Edit the items below so that every "Instruction" becomes "Goal", and leave everything else as it is.

• **Provided records**:
— Begin —
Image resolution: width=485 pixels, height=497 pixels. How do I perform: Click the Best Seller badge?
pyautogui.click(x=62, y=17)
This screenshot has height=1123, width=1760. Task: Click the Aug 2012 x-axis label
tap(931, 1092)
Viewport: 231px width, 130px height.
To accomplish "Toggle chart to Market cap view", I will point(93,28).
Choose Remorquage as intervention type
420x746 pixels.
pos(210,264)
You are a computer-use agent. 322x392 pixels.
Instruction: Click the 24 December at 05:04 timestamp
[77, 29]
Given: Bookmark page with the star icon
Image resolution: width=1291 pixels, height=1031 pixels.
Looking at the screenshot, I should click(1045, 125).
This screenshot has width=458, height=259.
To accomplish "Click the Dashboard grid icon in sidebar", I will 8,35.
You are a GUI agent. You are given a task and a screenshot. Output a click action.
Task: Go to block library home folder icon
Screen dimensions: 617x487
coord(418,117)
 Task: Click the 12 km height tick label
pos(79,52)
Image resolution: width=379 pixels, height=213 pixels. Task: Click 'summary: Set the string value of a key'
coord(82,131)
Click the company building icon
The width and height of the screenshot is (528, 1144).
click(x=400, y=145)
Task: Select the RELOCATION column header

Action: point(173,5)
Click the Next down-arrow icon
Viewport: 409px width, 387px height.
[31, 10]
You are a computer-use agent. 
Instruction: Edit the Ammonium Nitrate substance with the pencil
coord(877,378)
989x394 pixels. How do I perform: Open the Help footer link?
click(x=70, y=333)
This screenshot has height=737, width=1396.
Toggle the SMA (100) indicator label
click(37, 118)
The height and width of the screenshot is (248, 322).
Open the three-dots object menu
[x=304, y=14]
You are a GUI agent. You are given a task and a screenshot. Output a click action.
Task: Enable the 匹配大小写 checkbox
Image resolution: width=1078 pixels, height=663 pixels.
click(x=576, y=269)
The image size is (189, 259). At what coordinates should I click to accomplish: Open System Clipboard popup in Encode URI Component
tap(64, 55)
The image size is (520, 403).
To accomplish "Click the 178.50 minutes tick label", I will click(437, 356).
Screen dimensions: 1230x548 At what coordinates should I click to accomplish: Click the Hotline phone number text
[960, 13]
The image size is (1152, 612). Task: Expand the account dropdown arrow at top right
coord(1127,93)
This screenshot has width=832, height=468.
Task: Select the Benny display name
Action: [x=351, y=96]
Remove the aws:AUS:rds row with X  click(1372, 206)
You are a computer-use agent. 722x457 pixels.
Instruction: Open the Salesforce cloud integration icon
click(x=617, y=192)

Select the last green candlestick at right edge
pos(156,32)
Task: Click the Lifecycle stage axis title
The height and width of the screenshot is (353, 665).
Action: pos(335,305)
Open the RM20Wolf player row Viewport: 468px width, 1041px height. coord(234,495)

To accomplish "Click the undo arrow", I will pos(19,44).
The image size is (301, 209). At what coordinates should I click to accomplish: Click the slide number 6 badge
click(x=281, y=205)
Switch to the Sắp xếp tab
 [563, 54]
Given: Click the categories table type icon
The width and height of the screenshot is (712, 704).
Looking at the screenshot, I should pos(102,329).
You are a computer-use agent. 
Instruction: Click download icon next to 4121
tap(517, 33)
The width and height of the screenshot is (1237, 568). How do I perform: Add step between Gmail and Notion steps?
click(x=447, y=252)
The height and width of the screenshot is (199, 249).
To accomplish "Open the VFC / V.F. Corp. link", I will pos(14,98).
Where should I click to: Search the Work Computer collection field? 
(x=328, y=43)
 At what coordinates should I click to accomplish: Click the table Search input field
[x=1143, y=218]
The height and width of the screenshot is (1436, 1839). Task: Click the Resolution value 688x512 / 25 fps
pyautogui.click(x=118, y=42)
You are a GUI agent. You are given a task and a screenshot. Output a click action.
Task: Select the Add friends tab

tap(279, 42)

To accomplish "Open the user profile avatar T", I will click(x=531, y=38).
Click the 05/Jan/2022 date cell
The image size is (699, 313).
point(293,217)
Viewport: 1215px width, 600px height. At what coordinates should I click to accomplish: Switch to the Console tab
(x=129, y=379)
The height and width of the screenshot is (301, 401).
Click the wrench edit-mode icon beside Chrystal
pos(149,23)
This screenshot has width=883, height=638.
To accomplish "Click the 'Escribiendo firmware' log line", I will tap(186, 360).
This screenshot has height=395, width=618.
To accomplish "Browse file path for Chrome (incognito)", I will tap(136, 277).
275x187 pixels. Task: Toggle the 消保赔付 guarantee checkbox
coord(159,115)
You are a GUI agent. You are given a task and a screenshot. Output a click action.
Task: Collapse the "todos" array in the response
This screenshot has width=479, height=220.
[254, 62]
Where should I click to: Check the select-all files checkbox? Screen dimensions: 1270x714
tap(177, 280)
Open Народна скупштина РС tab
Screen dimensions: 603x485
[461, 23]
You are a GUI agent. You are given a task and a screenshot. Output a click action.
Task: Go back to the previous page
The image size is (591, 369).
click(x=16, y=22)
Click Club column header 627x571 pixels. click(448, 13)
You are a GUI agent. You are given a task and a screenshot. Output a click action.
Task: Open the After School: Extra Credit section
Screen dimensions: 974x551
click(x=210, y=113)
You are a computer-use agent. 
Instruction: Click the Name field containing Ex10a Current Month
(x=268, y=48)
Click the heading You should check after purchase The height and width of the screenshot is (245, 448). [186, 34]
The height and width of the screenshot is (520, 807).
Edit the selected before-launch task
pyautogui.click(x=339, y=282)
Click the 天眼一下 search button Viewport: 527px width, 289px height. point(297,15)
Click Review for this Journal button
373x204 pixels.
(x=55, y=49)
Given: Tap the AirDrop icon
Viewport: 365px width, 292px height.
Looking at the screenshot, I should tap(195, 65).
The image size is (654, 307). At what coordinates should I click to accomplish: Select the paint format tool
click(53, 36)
— End —
• **Output for this exercise**:
Image resolution: width=485 pixels, height=497 pixels. How do I perform: Click the Best Seller badge?
pyautogui.click(x=62, y=17)
This screenshot has height=1123, width=1760. Task: Click the Aug 2012 x-axis label
tap(931, 1092)
Viewport: 231px width, 130px height.
To accomplish "Toggle chart to Market cap view", I will point(93,28).
Choose Remorquage as intervention type
420x746 pixels.
pos(210,264)
You are a computer-use agent. 322x392 pixels.
Goal: Click the 24 December at 05:04 timestamp
[77, 29]
Given: Bookmark page with the star icon
Image resolution: width=1291 pixels, height=1031 pixels.
Looking at the screenshot, I should click(1045, 125).
This screenshot has width=458, height=259.
To accomplish "Click the Dashboard grid icon in sidebar", I will 8,35.
You are a GUI agent. You are given a task and a screenshot. Output a click action.
Task: Go to block library home folder icon
Screen dimensions: 617x487
coord(418,117)
 Task: Click the 12 km height tick label
pos(79,52)
Image resolution: width=379 pixels, height=213 pixels. Task: Click 'summary: Set the string value of a key'
coord(82,131)
Click the company building icon
The width and height of the screenshot is (528, 1144).
click(x=400, y=145)
Task: Select the RELOCATION column header

Action: point(173,5)
Click the Next down-arrow icon
Viewport: 409px width, 387px height.
[31, 10]
You are a computer-use agent. 
Goal: Edit the Ammonium Nitrate substance with the pencil
coord(877,378)
989x394 pixels. How do I perform: Open the Help footer link?
click(x=70, y=333)
This screenshot has height=737, width=1396.
Toggle the SMA (100) indicator label
click(37, 118)
The height and width of the screenshot is (248, 322).
Open the three-dots object menu
[x=304, y=14]
You are a GUI agent. You are given a task and a screenshot. Output a click action.
Task: Enable the 匹配大小写 checkbox
Image resolution: width=1078 pixels, height=663 pixels.
click(x=576, y=269)
The image size is (189, 259). At what coordinates should I click to accomplish: Open System Clipboard popup in Encode URI Component
tap(64, 55)
The image size is (520, 403).
To accomplish "Click the 178.50 minutes tick label", I will click(437, 356).
Screen dimensions: 1230x548 At what coordinates should I click to accomplish: Click the Hotline phone number text
[960, 13]
The image size is (1152, 612). Task: Expand the account dropdown arrow at top right
coord(1127,93)
This screenshot has width=832, height=468.
Task: Select the Benny display name
Action: [x=351, y=96]
Remove the aws:AUS:rds row with X  click(1372, 206)
You are a computer-use agent. 722x457 pixels.
Goal: Open the Salesforce cloud integration icon
click(x=617, y=192)

Select the last green candlestick at right edge
pos(156,32)
Task: Click the Lifecycle stage axis title
The height and width of the screenshot is (353, 665).
Action: pos(335,305)
Open the RM20Wolf player row Viewport: 468px width, 1041px height. coord(234,495)

To accomplish "Click the undo arrow", I will pos(19,44).
The image size is (301, 209). At what coordinates should I click to accomplish: Click the slide number 6 badge
click(x=281, y=205)
Switch to the Sắp xếp tab
 [563, 54]
Given: Click the categories table type icon
The width and height of the screenshot is (712, 704).
Looking at the screenshot, I should pos(102,329).
You are a computer-use agent. 
Goal: Click download icon next to 4121
tap(517, 33)
The width and height of the screenshot is (1237, 568). How do I perform: Add step between Gmail and Notion steps?
click(x=447, y=252)
The height and width of the screenshot is (199, 249).
To accomplish "Open the VFC / V.F. Corp. link", I will pos(14,98).
Where should I click to: Search the Work Computer collection field? 
(x=328, y=43)
 At what coordinates should I click to accomplish: Click the table Search input field
[x=1143, y=218]
The height and width of the screenshot is (1436, 1839). Task: Click the Resolution value 688x512 / 25 fps
pyautogui.click(x=118, y=42)
You are a GUI agent. You are given a task and a screenshot. Output a click action.
Task: Select the Add friends tab

tap(279, 42)

To accomplish "Open the user profile avatar T", I will click(x=531, y=38).
Click the 05/Jan/2022 date cell
The image size is (699, 313).
point(293,217)
Viewport: 1215px width, 600px height. At what coordinates should I click to accomplish: Switch to the Console tab
(x=129, y=379)
The height and width of the screenshot is (301, 401).
Click the wrench edit-mode icon beside Chrystal
pos(149,23)
This screenshot has width=883, height=638.
To accomplish "Click the 'Escribiendo firmware' log line", I will tap(186, 360).
This screenshot has height=395, width=618.
To accomplish "Browse file path for Chrome (incognito)", I will tap(136, 277).
275x187 pixels. Task: Toggle the 消保赔付 guarantee checkbox
coord(159,115)
You are a GUI agent. You are given a task and a screenshot. Output a click action.
Task: Collapse the "todos" array in the response
This screenshot has width=479, height=220.
[254, 62]
Where should I click to: Check the select-all files checkbox? Screen dimensions: 1270x714
tap(177, 280)
Open Народна скупштина РС tab
Screen dimensions: 603x485
[461, 23]
You are a GUI agent. You are given a task and a screenshot. Output a click action.
Task: Go back to the previous page
The image size is (591, 369).
click(x=16, y=22)
Click Club column header 627x571 pixels. click(448, 13)
You are a GUI agent. You are given a task and a screenshot. Output a click action.
Task: Open the After School: Extra Credit section
Screen dimensions: 974x551
click(x=210, y=113)
You are a computer-use agent. 
Goal: Click the Name field containing Ex10a Current Month
(x=268, y=48)
Click the heading You should check after purchase The height and width of the screenshot is (245, 448). [186, 34]
The height and width of the screenshot is (520, 807).
Edit the selected before-launch task
pyautogui.click(x=339, y=282)
Click the 天眼一下 search button Viewport: 527px width, 289px height. point(297,15)
Click Review for this Journal button
373x204 pixels.
(x=55, y=49)
Given: Tap the AirDrop icon
Viewport: 365px width, 292px height.
Looking at the screenshot, I should tap(195, 65).
The image size is (654, 307). At what coordinates should I click to accomplish: Select the paint format tool
click(53, 36)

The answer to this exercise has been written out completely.